All of the listing should be output exactly, apart from the pictures.
----
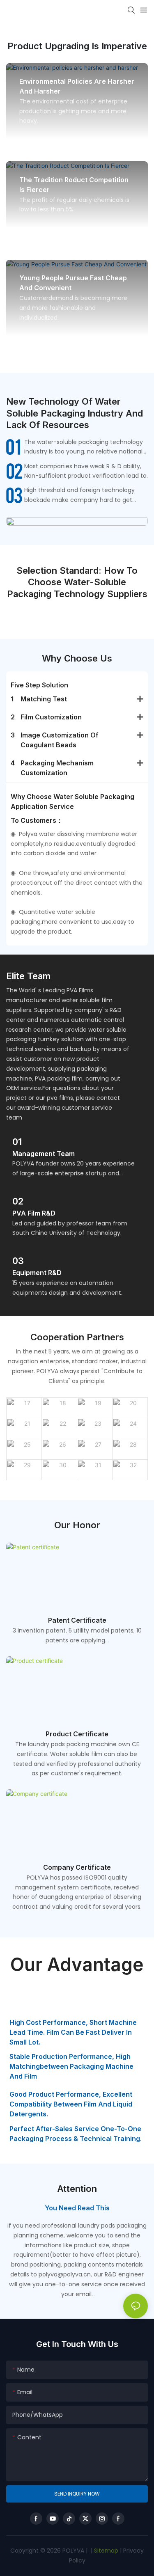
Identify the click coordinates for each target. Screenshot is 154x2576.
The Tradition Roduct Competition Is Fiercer (74, 185)
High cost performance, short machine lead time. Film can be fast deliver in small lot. (73, 2032)
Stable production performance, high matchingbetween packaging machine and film (71, 2066)
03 (18, 1260)
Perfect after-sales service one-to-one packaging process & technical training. (75, 2134)
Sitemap (105, 2550)
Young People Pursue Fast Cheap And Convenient (73, 283)
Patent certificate (77, 1620)
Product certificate (77, 1734)
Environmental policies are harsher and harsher (76, 86)
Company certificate (77, 1867)
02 (17, 1201)
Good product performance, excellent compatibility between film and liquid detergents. (70, 2104)
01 (17, 1141)
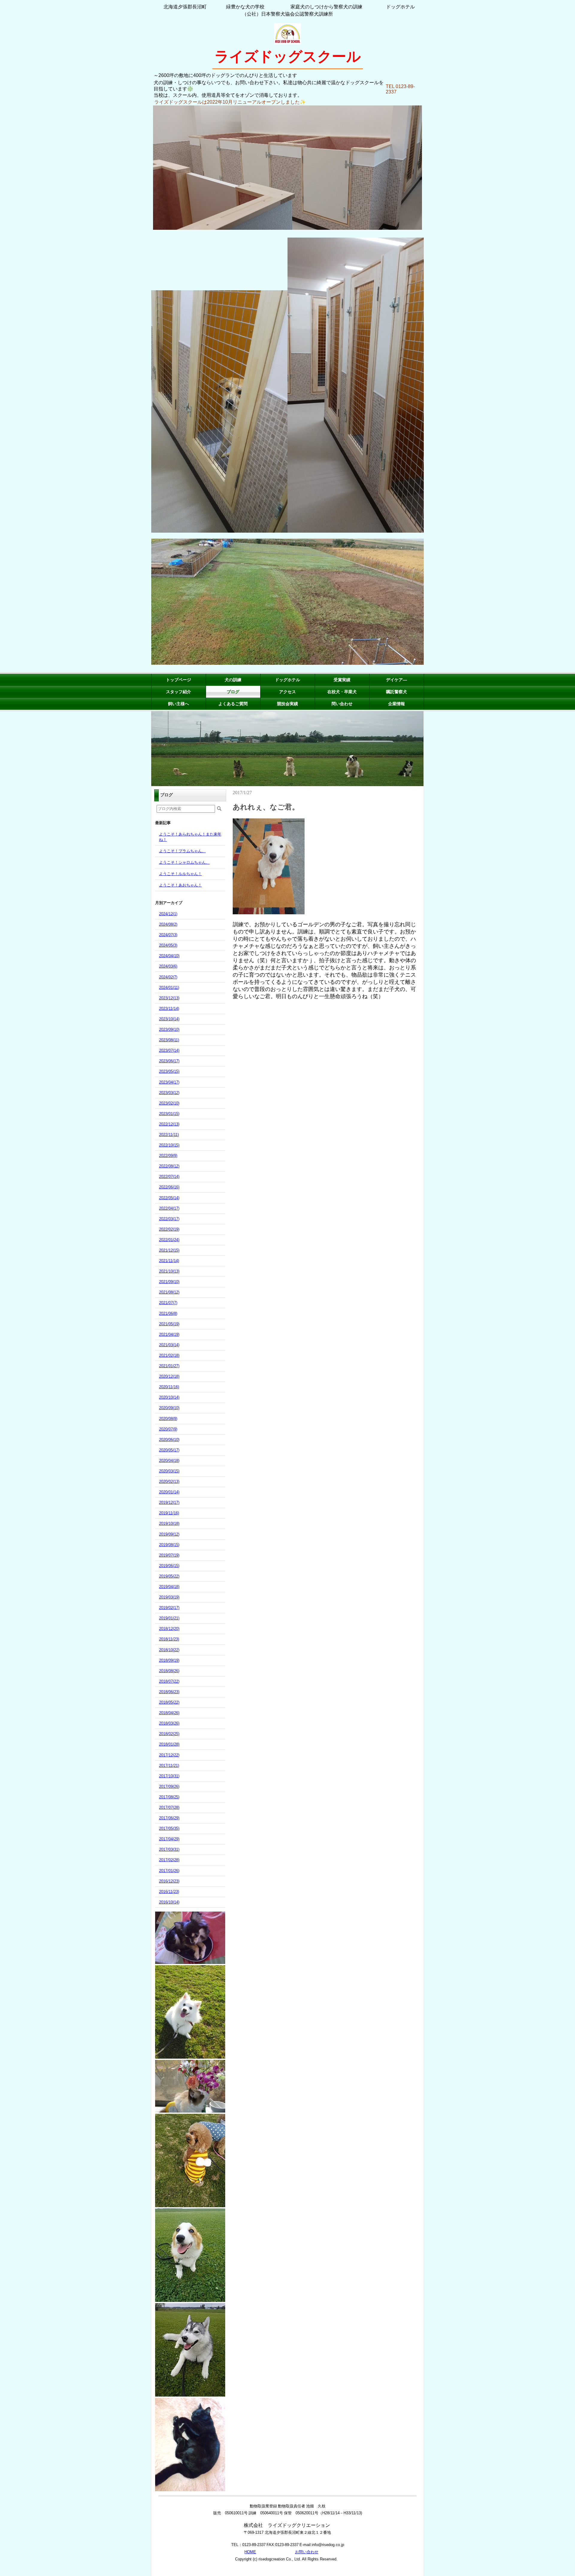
----
- [Output of the task]
Identify the click coordinates for each target. Screenshot is 154x2576.
The Tradition Roduct Competition Is Fiercer (74, 185)
High cost performance, short machine lead time. Film can be fast deliver in small lot. (73, 2032)
Stable production performance, high matchingbetween packaging machine and film (71, 2066)
03 (18, 1260)
Perfect after-sales service one-to-one packaging process & technical training. (75, 2134)
Sitemap (105, 2550)
Young People Pursue Fast Cheap And Convenient (73, 283)
Patent certificate (77, 1620)
Product certificate (77, 1734)
Environmental policies are harsher and harsher (76, 86)
Company certificate (77, 1867)
02 (17, 1201)
Good product performance, excellent compatibility between film and liquid detergents. (70, 2104)
01 (17, 1141)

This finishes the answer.